Estudantes e integrantes de movimentos sociais se reuniram na manhã desta sexta-feira (1/08), em frente à embaixada dos Estados Unidos, na 801 Sul, em Brasília, para protestar contra o aumento de tarifas sobre produtos brasileiros imposto pelo presidente americano Donald Trump (Partido Republicano).
Convocado por entidades como a UNE (União Nacional dos Estudantes), a CUT (Central Única dos Trabalhadores) e a Frente Brasil Popular, o ato teve como foco a defesa da soberania nacional e o repúdio ao que os organizadores classificam como uma ofensiva imperialista dos EUA.
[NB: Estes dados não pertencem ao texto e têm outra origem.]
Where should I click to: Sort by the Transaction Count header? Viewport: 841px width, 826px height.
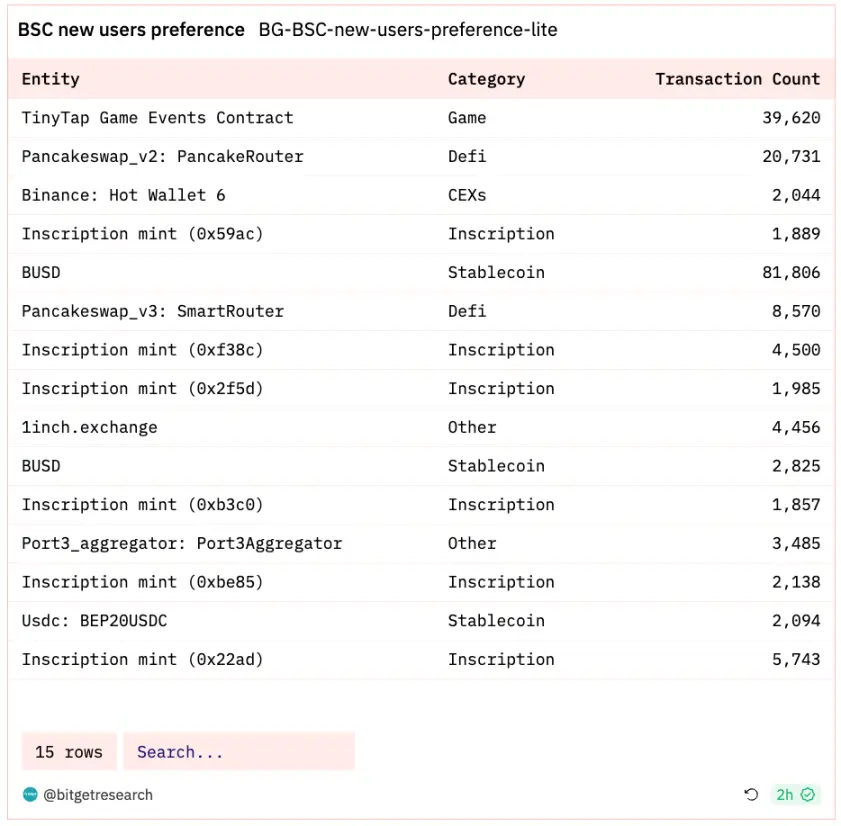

Durante o protesto, os manifestantes queimaram bonecos de Donald Trump e notas falsas de dólar, além de vestirem camisas verdes e amarelas, cores da bandeira nacional que, nos últimos anos, foram apropriadas por apoiadores do ex-presidente Jair Bolsonaro.
As faixas e palavras de ordem também fizeram críticas à tentativa de deslegitimar instituições brasileiras, como o Supremo Tribunal Federal (STF), e exigiram punição aos envolvidos nos atos golpistas de 8 de janeiro de 2023. “Sem anistia para golpistas” e “ditadura nunca mais” estavam entre os principais dizeres entoados.
Outro tema abordado foi a necessidade de regulamentar e taxar grandes empresas de tecnologia. Para os manifestantes, a taxação das chamadas “big techs” é um passo essencial para garantir a justiça fiscal e a soberania digital do Brasil.